• bence osmanlı'nın gerçek bir imparatorluk olduğunun göstergelerinden biri olan vergi sistemi. osmanlılar, tımar'ı uygulayamayacakları eyaletlerinden yada kendisine bağlı bulunan uzak tebalarından vergilerini böyle toplamışlardır. buna göre vergi toplama işini yerel yöneticiler üstlenir ve bu bölgelerin vergisi (imparatorluğun geri kalanından farklı olarak) yerel geleneksel usuller uyarınca ve yıllık olarak toplanır. genel olarak orta doğu'da uygulanmıştır. kurumsal esneklik diye buna derim işte ben, helal olsundur.

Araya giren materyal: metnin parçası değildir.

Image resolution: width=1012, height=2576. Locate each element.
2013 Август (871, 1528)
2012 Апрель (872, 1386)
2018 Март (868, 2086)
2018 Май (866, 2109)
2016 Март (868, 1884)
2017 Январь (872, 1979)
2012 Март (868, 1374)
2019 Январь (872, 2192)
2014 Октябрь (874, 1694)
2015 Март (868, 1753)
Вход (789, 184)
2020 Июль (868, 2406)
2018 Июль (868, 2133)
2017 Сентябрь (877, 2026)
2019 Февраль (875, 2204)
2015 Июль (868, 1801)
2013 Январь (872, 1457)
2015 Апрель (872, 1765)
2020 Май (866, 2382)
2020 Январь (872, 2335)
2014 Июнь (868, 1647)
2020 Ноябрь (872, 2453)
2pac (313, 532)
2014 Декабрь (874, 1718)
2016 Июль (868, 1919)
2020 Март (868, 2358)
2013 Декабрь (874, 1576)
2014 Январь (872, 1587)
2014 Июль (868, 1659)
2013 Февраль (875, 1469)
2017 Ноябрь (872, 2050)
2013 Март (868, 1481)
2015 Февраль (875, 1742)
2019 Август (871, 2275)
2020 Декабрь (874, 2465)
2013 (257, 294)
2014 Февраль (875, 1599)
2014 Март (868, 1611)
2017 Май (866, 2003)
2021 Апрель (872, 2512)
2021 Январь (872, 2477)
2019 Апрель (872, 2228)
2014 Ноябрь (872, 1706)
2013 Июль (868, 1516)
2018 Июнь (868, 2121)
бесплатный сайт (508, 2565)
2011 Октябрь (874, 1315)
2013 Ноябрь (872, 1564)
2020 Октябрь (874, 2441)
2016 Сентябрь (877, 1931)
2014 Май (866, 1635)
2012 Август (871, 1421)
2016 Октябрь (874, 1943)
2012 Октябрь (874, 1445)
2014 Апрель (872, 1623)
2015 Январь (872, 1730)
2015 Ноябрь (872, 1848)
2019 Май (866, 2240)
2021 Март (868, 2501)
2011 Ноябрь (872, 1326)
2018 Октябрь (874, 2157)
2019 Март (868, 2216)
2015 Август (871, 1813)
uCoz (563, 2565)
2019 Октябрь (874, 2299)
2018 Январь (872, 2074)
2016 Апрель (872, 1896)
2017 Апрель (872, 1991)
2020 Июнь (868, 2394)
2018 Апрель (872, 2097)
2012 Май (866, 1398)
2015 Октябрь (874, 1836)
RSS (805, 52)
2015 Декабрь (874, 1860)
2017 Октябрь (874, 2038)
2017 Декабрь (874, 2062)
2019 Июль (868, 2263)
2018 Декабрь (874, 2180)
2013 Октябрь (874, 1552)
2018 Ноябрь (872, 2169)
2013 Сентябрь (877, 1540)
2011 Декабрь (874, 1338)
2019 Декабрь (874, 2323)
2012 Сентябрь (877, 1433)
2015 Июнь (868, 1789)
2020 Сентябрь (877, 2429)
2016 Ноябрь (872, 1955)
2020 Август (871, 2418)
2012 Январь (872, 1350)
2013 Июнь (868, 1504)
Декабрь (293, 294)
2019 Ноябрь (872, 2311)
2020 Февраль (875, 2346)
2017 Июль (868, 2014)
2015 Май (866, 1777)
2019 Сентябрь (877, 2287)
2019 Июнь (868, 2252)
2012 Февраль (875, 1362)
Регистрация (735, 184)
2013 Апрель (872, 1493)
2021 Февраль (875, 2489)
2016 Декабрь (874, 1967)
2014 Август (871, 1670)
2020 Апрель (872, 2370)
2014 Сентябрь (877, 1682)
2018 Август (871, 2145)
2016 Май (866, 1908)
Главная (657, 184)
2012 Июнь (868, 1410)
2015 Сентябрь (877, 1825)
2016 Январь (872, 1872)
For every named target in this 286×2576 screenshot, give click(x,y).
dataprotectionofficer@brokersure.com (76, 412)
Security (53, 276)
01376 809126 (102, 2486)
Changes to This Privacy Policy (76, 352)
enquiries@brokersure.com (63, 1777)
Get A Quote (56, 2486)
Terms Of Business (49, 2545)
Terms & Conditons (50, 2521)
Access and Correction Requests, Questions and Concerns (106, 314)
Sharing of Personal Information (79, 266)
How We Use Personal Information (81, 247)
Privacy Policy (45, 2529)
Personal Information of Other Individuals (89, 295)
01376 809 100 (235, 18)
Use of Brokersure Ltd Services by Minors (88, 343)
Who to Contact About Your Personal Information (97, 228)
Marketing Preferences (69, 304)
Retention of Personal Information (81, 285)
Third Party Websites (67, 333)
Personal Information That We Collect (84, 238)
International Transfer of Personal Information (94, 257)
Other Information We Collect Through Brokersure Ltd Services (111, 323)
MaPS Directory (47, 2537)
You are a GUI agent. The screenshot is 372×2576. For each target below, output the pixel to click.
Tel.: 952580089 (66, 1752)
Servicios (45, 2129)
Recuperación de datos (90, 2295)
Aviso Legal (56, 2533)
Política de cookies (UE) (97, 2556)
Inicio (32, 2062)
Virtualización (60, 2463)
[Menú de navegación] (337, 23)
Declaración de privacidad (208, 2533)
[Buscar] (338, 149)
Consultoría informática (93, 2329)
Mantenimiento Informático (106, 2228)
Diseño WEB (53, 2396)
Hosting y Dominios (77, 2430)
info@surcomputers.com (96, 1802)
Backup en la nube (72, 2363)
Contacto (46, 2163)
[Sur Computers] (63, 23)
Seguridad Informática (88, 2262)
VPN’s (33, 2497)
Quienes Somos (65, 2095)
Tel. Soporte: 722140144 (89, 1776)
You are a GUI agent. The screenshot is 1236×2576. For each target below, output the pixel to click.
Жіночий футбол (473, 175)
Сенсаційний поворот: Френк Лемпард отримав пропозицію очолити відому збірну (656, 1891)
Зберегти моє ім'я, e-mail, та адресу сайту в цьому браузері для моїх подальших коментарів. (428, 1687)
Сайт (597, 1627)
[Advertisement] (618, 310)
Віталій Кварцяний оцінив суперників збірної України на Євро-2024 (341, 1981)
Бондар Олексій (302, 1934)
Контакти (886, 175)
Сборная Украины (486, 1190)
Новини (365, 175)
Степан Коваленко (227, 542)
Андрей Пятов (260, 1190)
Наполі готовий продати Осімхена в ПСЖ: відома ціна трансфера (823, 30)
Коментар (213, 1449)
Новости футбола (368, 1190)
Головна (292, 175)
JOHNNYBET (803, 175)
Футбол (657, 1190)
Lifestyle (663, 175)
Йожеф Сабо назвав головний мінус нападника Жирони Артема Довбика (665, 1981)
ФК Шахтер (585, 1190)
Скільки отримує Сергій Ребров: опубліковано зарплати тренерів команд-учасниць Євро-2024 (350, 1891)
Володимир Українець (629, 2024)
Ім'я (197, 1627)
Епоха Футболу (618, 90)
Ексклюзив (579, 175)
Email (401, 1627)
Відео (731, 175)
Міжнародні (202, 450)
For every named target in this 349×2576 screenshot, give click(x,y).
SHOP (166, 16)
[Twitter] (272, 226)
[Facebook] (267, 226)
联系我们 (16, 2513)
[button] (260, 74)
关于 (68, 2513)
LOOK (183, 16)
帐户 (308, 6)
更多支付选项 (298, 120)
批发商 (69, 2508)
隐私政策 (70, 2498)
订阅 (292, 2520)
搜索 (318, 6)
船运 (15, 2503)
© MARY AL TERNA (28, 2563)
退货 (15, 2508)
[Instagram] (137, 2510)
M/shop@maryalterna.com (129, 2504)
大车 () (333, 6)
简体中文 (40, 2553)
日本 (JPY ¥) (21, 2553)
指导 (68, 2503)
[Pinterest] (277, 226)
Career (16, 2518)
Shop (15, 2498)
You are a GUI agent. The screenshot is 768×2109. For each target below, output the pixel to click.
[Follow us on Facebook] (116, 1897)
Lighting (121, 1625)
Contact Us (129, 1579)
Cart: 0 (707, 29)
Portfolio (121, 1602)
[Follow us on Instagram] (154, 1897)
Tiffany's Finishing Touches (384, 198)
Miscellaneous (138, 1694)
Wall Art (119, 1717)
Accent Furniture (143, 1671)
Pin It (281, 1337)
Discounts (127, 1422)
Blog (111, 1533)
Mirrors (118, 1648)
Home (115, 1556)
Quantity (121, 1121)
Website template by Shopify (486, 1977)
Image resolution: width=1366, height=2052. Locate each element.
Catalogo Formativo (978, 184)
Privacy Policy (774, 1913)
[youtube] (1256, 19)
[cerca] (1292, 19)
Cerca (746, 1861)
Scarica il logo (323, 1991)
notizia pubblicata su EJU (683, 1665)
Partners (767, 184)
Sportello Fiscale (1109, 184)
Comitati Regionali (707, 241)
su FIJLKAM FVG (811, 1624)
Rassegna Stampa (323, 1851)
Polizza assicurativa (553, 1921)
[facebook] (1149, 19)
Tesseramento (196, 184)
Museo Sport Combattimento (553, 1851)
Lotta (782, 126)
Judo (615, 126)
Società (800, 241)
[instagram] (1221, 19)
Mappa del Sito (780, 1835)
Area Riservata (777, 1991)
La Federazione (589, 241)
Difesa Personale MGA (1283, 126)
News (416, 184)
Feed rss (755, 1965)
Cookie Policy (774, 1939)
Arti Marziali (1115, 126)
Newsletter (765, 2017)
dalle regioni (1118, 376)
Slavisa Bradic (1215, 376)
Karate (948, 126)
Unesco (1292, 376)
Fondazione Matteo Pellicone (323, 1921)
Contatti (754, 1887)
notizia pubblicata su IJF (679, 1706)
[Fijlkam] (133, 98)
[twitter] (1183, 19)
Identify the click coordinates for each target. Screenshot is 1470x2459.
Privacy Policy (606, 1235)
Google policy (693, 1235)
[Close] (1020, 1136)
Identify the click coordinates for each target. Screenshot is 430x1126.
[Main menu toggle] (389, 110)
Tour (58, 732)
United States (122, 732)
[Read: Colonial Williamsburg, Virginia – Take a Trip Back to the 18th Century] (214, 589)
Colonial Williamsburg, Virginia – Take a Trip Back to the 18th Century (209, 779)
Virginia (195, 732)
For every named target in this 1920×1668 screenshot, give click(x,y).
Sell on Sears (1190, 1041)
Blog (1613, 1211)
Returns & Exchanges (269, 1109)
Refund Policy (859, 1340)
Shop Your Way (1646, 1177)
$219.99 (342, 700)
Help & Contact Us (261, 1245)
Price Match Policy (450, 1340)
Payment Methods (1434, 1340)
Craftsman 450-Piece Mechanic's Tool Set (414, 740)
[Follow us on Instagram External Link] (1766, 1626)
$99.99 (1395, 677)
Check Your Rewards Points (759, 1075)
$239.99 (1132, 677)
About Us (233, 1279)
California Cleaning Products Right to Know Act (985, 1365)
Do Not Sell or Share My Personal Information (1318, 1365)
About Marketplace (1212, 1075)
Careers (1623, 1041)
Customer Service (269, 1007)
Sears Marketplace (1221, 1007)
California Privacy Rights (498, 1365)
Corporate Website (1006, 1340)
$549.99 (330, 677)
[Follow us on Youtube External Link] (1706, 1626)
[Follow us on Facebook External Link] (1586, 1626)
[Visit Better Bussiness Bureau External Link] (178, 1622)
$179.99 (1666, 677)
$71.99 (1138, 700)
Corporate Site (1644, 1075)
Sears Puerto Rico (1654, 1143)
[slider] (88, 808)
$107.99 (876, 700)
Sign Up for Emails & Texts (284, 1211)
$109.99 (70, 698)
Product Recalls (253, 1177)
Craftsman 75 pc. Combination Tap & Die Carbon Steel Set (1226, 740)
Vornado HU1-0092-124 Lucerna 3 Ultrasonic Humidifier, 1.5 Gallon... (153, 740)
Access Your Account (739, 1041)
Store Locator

  • salyane sistemi, imparatorluğun mısır, basra, elhasa ve bağdat gibi (salyane eyaletleri olarak da adlandırılan) bölgelerinde uygulanmış vergilendirme düzenidir; vergi, merkezi devlet tarafından belirlenen yıllık sabit miktar üzerinden toplanır. merkezi iktidarın, yerel ölçekte egemen olan üretim/artığa el konması/bölüşüm ilişkilerini değiştirmeye cesaret edemediği/gücünün yetmediği/çalışmadığı; dolayısıyla da tımar düzeninin uygulanmadığı bölgelerde geçerli olmuştur.
  • sadece ortağudaki eyaletler değil romanya, transilvanya (erdel), doğu anadolu, kırım ve kafkasya'da da uygulanan yöntemdir. aslında imparatorluğun alameti değil, merkezi bir vergi ve maliye sistemi oluşturamamış bir devletin vergi toplama çabasıdır. bu bölgelerde tımar sistemi uygulanmamaktadır.

    kaynak: ortaylı, ilber. “osmanlı'da değişim ve anayasal rejim sorunu.” iş bankası kültür yayınları.
  • osmanlıda eyaletler salyaneli ve salyanesiz olarak ikiye ayrılmıştır. salyanesiz eyaletler de tımar sistemi uygulanır. devlet memurlarına maaş verilmez. memurlar devletin verdiği toprağı işleyen kişilerden vergi alarak geçimini sağlar. salyaneli eyaletler de ise toprak verimsizdir. devlet memurlarına yıllık maaş verilir.